* _文書の抜粋_
必要保障額=遺族の支出見込額-遺族の収入見込額
配偶者が平均寿命まで生きるとすると、若いほど必要保障額が大きくなるということになります。特に、子が生まれてから成人するまでの間は教育費が必要になるため、人生のうちで必要保障額が最も大きな時期になるでしょう。
遺族の支出見込額
支出見込額には次のような種類があります。
・生活費
・教育費
・住居費
・葬儀費用
など
最も大きくなる生活費は、現状の支出から計算します。
例えば、1ヶ月の生活費が30万円だとして、今後子が成人する20年先までの保障を必要とするなら、生活費だけでの支出見込額は、7200万円(30万円×12ヶ月×20年)となります。
ただ、死亡することによって不要になる支出にも目を向けるようにしましょう。例えば、月のお小遣いが3万円の場合には、死亡によってその支出はなくなります。
また、マイホームで住宅ローンを支払っている場合には、団体信用生命保険に入っていることがほとんどですので、住宅ローンの支払いもなくなります。また、子が独立した後の生活費は半額程度になるのが一般的です。
生活費の他に、臨時的に必要になる教育費、住居費、葬儀費用などを足して、最終的な支出見込額が算出されます。
教育費については子の進路次第であるため予測が難しいところですが、幼稚園から大学まですべて国公立に進んだ場合の総額は1000万円程度といわれています。すべて私立の場合には、その2.5倍の2500万円程度です。

* _データ抜粋_
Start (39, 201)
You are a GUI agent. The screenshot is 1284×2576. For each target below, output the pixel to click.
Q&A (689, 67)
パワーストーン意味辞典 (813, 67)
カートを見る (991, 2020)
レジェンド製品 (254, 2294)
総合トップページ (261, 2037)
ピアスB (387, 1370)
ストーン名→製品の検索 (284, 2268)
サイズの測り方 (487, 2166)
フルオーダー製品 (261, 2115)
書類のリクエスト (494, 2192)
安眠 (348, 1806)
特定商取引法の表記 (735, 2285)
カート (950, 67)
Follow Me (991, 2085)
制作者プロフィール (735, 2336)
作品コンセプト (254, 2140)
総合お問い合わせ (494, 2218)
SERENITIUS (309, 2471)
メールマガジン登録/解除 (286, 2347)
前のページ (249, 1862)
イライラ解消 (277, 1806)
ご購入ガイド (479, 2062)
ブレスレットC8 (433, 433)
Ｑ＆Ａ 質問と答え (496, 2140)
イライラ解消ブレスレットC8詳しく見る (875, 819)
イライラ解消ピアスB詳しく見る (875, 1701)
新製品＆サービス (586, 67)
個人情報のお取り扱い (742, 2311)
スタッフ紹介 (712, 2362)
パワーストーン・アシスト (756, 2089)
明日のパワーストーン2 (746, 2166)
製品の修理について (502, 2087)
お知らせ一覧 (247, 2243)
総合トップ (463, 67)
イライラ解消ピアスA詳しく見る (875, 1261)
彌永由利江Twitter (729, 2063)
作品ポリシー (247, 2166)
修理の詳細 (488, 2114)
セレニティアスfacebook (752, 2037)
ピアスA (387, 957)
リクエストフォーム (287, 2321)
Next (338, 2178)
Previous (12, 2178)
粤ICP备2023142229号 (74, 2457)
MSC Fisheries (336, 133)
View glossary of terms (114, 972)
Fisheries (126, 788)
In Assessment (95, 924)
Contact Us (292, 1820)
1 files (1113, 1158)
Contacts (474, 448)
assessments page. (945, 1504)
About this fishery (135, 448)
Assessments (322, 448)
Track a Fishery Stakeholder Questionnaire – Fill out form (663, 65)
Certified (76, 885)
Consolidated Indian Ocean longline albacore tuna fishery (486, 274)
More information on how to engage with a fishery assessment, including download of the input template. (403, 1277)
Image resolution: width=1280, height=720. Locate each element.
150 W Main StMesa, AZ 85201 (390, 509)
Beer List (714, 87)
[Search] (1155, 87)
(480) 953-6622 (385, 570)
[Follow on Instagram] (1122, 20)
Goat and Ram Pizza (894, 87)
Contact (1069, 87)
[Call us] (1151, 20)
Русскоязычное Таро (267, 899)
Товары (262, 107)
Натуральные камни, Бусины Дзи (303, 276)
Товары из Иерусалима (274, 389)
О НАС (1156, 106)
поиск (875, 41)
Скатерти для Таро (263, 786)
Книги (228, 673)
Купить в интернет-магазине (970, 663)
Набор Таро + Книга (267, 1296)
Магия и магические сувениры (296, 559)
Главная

* _やること_
必要保障額についての文章のうち、「ただ、死亡することによって不」から「5倍の2500万円程度です。」までを、一字も変えずにそのまま書き写してください。 項目は使わなくてかまいません。

* _回答_
ただ、死亡することによって不要になる支出にも目を向けるようにしましょう。例えば、月のお小遣いが3万円の場合には、死亡によってその支出はなくなります。
また、マイホームで住宅ローンを支払っている場合には、団体信用生命保険に入っていることがほとんどですので、住宅ローンの支払いもなくなります。また、子が独立した後の生活費は半額程度になるのが一般的です。
生活費の他に、臨時的に必要になる教育費、住居費、葬儀費用などを足して、最終的な支出見込額が算出されます。
教育費については子の進路次第であるため予測が難しいところですが、幼稚園から大学まですべて国公立に進んだ場合の総額は1000万円程度といわれています。すべて私立の場合には、その2.5倍の2500万円程度です。